De l’importance de voyager en enfance

Je posai les pieds au Maroc pour la première fois en septembre. Je foulai enfin les terres africaines qui m’avaient fait si souvent rêver.

A aucun moment, j’aurais pu me douter de ce que j’allais vivre.

Un an au Maroc. Un an durant lequel, je l’avoue, j’ai énormément appris. Bien plus que tout ce que l’on peut lire dans les livres, ou entendre dans les salles de classe, j’ai appris à travers les autres, au fil des rencontres et des discussions. J’ai parlé de musique dans un café de Rabat. Je me suis promenée avec un Casaoui qui me faisait découvrir sa ville. J’ai débattu de sujets politiques avec des nomades dans le désert, à l’ombre des arbres autour de verres de thé. J’ai appris l’histoire du Sénégal et discuté des conséquences de la colonisation avec des Gambiens qui cherchaient à partir en Europe. J’ai essayé d’apprendre le nom des constellations, allongée dans un champ, la tête dans les étoiles. J’avais l’impression de vivre à mille à l’heure.

Oui, j’ai beaucoup appris. Mais je suis aussi retombée en enfance. Imaginez-vous le monde quand vous aviez un ou deux ans. Que vous ne saviez ni lire, ni écrire, ni vous diriger comme un grand à travers la ville. Voilà mon impression au cours de cette année. Un retour dans le passé. Combien d’heures ai-je passé à essayer de déchiffrer les panneaux sur la route, la carte des restaurants ou même les inscriptions sur les bouteilles d’eau ? Combien de fois ai-je essayé de parler arabe, en cherchant mes mots ou en me faisant comprendre avec des gestes ? Combien de fois ai-je demandé mon chemin ? Voilà, il faut tout reprendre, tout reprendre à zéro.

Mais retomber en enfance, c’est aussi porter un regard émerveillé sur le monde qui nous entoure et avoir un œil nouveau sur tout ce qu’il nous arrive.
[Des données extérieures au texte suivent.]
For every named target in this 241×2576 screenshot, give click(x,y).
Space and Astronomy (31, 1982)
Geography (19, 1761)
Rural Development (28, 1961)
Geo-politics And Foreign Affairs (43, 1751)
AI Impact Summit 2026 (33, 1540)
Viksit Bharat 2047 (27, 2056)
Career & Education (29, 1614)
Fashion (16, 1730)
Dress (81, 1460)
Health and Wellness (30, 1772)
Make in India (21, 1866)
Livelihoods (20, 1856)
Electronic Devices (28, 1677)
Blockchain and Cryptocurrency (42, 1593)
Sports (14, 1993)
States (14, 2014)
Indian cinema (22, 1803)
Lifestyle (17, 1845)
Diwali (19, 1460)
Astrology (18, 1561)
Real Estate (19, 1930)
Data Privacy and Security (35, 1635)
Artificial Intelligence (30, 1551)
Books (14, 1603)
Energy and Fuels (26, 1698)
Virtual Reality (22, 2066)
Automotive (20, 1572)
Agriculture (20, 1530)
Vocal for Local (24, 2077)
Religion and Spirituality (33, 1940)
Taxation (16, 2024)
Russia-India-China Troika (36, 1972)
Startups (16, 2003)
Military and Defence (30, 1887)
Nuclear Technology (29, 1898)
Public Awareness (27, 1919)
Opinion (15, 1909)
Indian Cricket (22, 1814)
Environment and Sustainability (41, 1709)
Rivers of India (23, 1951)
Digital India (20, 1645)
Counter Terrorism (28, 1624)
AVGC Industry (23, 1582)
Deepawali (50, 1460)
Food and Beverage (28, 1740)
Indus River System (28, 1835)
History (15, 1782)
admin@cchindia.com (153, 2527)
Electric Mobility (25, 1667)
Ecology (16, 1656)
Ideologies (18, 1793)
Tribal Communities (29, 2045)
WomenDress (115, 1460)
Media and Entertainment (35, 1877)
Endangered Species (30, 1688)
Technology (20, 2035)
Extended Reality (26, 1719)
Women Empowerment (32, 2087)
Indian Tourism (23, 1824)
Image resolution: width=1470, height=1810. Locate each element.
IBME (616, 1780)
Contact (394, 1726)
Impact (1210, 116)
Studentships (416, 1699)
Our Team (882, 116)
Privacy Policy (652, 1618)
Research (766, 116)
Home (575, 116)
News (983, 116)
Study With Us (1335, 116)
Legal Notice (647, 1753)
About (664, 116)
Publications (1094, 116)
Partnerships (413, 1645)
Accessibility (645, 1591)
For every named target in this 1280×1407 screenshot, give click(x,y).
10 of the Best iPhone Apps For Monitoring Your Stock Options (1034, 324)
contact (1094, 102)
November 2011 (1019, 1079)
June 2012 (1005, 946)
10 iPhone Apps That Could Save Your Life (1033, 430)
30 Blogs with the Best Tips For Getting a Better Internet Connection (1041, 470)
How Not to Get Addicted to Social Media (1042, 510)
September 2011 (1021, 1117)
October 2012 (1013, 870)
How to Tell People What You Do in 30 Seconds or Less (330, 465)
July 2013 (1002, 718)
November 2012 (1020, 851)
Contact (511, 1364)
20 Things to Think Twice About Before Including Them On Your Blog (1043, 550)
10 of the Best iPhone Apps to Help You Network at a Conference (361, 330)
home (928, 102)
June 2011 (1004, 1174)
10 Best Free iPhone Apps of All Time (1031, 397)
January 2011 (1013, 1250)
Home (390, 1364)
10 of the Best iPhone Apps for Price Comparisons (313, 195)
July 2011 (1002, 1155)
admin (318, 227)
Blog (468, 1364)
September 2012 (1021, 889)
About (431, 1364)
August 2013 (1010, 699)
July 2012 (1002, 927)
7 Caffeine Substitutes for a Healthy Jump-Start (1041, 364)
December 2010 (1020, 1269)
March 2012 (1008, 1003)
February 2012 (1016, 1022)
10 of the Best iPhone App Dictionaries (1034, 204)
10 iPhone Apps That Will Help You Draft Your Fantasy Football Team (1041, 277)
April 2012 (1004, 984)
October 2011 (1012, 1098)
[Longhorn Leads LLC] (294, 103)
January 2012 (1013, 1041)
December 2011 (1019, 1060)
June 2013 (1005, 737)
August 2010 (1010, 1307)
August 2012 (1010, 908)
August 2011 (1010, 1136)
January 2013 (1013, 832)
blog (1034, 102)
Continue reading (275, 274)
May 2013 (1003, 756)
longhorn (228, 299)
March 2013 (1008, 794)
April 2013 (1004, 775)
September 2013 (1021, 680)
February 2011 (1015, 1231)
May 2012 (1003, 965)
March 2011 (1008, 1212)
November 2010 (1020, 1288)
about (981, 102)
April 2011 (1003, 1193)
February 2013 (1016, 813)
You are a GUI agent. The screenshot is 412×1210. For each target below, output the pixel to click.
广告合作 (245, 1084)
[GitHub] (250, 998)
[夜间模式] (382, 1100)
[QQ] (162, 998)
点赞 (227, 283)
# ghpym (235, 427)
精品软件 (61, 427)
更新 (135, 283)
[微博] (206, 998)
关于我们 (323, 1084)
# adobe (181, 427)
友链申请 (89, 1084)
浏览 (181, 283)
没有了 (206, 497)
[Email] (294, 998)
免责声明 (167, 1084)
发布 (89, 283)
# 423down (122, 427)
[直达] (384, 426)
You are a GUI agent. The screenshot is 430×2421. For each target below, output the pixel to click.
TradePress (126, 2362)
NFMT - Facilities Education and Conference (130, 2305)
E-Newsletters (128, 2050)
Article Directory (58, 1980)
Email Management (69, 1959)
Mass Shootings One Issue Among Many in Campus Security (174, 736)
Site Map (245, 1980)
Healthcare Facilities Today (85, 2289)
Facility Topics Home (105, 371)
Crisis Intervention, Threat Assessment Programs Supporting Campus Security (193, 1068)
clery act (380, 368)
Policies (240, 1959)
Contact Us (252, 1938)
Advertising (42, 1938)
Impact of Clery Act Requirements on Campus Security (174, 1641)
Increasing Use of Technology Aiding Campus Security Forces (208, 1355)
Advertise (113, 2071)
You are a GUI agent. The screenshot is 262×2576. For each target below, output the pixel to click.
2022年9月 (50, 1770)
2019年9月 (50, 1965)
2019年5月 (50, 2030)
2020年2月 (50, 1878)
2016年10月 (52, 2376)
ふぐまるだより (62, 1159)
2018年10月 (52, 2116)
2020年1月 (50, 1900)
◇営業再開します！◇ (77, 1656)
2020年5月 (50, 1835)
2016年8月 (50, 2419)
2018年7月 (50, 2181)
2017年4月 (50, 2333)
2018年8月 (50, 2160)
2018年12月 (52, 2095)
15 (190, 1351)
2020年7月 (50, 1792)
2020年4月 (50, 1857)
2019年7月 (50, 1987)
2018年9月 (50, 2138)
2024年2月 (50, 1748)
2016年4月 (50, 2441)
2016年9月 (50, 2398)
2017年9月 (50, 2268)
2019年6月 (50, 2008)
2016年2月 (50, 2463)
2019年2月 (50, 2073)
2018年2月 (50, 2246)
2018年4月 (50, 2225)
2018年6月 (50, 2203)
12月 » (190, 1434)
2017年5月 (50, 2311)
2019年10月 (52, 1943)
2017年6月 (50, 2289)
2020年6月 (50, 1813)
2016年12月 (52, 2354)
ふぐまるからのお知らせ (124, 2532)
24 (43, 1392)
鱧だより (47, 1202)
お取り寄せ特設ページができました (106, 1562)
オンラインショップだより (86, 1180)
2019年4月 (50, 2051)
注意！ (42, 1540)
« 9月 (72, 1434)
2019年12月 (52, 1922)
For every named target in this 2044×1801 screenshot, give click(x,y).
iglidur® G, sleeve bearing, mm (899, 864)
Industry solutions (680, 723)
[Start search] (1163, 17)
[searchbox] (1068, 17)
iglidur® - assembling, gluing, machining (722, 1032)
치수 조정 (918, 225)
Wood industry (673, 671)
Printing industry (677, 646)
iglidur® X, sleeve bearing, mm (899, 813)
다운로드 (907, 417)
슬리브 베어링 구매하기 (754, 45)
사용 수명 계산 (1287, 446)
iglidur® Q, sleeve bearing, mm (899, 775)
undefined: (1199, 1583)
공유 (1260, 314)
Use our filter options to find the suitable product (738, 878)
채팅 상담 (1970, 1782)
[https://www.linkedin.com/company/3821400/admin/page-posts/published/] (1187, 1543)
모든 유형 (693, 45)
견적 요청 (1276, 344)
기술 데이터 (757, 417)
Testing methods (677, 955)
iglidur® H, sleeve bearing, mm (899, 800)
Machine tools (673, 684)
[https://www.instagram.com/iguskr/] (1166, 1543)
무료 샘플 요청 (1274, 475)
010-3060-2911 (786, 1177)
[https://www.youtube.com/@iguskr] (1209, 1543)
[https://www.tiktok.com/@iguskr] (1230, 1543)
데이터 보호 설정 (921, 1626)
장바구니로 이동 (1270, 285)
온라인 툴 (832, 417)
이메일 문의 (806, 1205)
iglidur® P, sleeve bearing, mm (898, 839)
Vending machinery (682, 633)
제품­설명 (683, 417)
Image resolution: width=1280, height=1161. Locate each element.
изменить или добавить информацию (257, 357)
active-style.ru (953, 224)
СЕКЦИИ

J’ai lu un jour une histoire : demandez à un adulte de dessiner, il répondra qu’il ne sait pas. Demandez à un enfant de le faire et il vous racontera des histoires incroyables. Voyager, c’est cela. C’est s’étonner à chaque fois que l’on croise un dromadaire qui prend l’air à travers la vitre d’une voiture (véritable dans le sud), pleurer devant un coucher de soleil aux sons de l’appel à la prière,  courir en faisant l’avion au milieu des dunes, ou prendre plaisir à se perdre, n’ayant d’autre possibilité que de faire confiance à la personne qui nous guide par la main.

Au Maroc, et durant mes voyages, j’ai appris à remettre en question ce que j’avais appris, et mes habitudes. Tout ce qui me semblait acquis ne l’était plus forcément. J’ai appris à me remettre en question. Toutes les petites choses du quotidien devenaient une épreuve. Posez-vous des questions : comment se doucher sans eau courante ni eau chaude ? Comment préparer à manger sans gaz ni électricité ? Comment se réchauffer sans chauffage ? Comment se déplacer sans voiture ? Et quelles sont les choses nécessaires pour vivre?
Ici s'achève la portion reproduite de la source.